Cav - 2016-07-25, 15:44
Piitubski napisał/a: | To spalanie 6.2 to chyba nie przekraczając 100 km/h. |
Albo jeszcze niżej.
Przy trzymanym licznikowym 130 km/h ten model pali 8 l.
maro_1955 - 2016-07-25, 18:49
W trasie spalił mi 7,3 jadąc na eco i nie przekraczając 120 km/h.
Trochę dużo.
Karenzo - 2016-07-25, 21:20
chyba do 90
Jan Dusigaz - 2016-07-25, 21:36
Przy 90 to mój sce spalił 6,1, ostatnia wycieczka trasa/miasto prędkość do 120/130 średnie spalanie 7,1 - dust ma przejechanie narazie 1,5 tkm, więc nie widzę tu dramatu. Co do dynamiki to mistrz sprintu to nie jest ale zawalidrogą też nie więc nie ma co dramatyzować - jako auto rodzinne jest ok, trzeba pojeździć i samemu zdanie sobie wyrobić - ja dwa razy do jazdy próbnej podchodziłem.
Decybel - 2016-07-25, 21:41
Jan Dusigaz napisał/a: | ostatnia wycieczka trasa/miasto prędkość do 120/130 średnie spalanie 7,1 - |
faktycznie nie ma dramatu Jan Dusigaz napisał/a: | mistrz sprintu to nie jest ale zawalidrogą też |
Być może uda mi się w przyszłym tygodniu wygospodarować czas na jazdę próbną- bardzo jestem jej ciekaw- silnik ma skrajnie różne opinie
Jan Dusigaz - 2016-07-25, 22:16
Tylko na jeździe nie ograniczaj się do miasta, ja jak drugi raz jeździłem to chyba z godzinę testowałem w różnych warunkach a i jeszcze jedno duster to nie samochód - to stan umysłu niby tylko taki wyżej zawieszony kompakt a jednak ma w sobie coś co albo się polubi albo nie
lukee88 - 2016-07-26, 00:23
Duster SCe.
Na wakacyjnym wyjeździ zrobiłem 3 tys. km, większość autostrady i 110 na tempomacie. 4 Osoby na pokładzie i bagaż po dach. Przez większość czasu na tempomacie.
Spalanie wyszło ok 7,6 l/100 km i to uważam za świetny wynik.
Do tej pory nie udało mi się zaobserwować spalania niższego niż 7,4 i nie wiem jak ktokolwiek osiąga wynik poniżej 7. A jeżdżę tylko w trasie i nawet jak sam jechałem i ekstremalnie oszczędnie to poniżej 7,4 nie zejdzie.
Na razie średnia z 17 tys. to około 8,7 l/100 km.
Decybel - 2016-07-26, 07:14
lukee88 napisał/a: | Spalanie wyszło ok 7,6 l/100 km i to uważam za świetny wynik. |
prędkość 110 jest pewnie optymalna dla tego silnika jeśli chodzi o jazdę autostradową- pamiętam, że kiedyś podawałeś średnie spalanie przy wyższych prędkościach i było już wyrażnie więcej.

ZADANIA DO WYKONANIA
(1) Przepisz część fragmentu o spalaniu, zaczynając od słów „Karenzo - 2016-07-25, 21:20”, a kończąc na słowach „jazdy próbnej podchodziłem.”. Zmień w niej „rodzinne” na „miejskie”.
(2) Jakie spalanie wyszło użytkownikowi lukee88 na wakacyjnym wyjeździe według fragmentu o spalaniu?

DOSTARCZONE DANE
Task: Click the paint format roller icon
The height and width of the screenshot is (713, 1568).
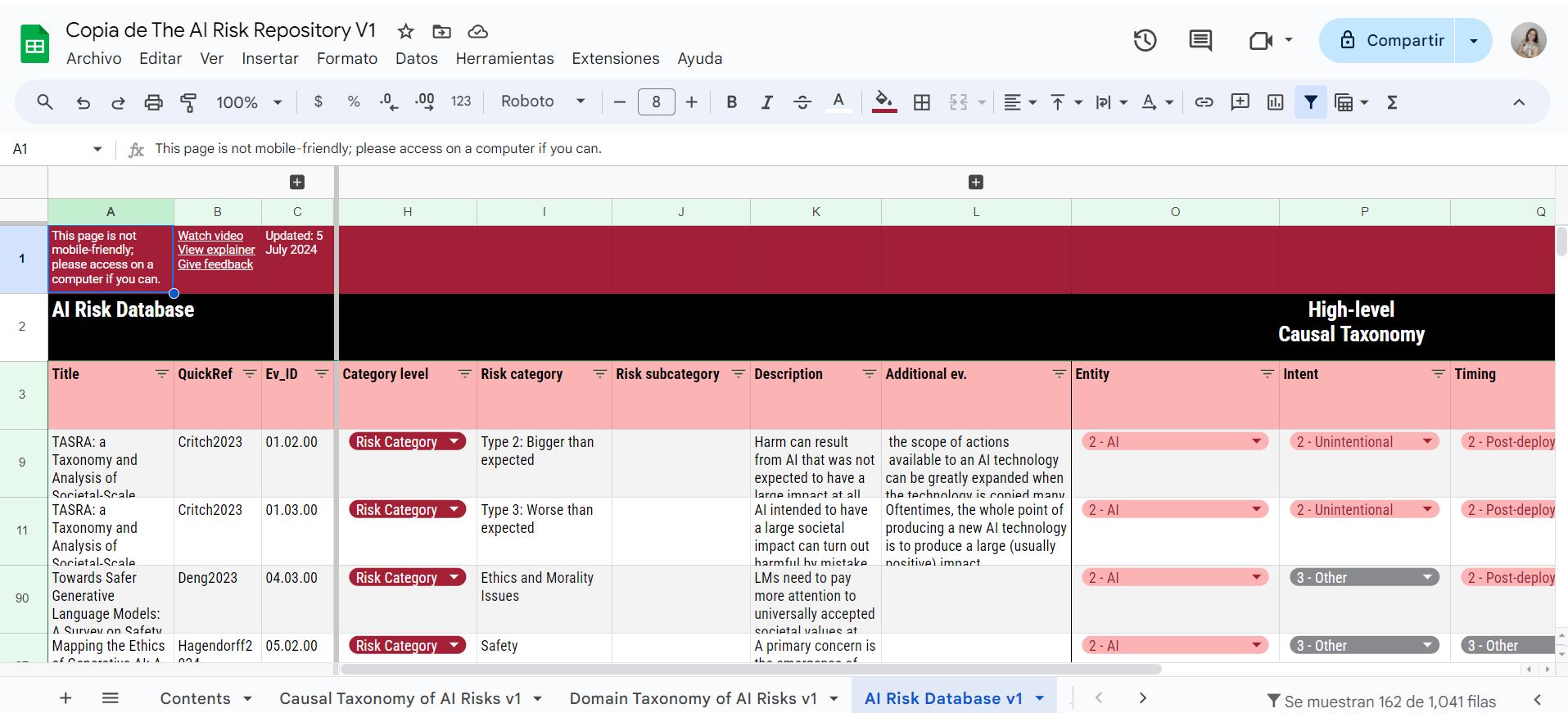Action: point(188,102)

POPRAWNE ODPOWIEDZI
(1)
Karenzo - 2016-07-25, 21:20
chyba do 90
Jan Dusigaz - 2016-07-25, 21:36
Przy 90 to mój sce spalił 6,1, ostatnia wycieczka trasa/miasto prędkość do 120/130 średnie spalanie 7,1 - dust ma przejechanie narazie 1,5 tkm, więc nie widzę tu dramatu. Co do dynamiki to mistrz sprintu to nie jest ale zawalidrogą też nie więc nie ma co dramatyzować - jako auto miejskie jest ok, trzeba pojeździć i samemu zdanie sobie wyrobić - ja dwa razy do jazdy próbnej podchodziłem.

(2) Około 7,6 l/100 km.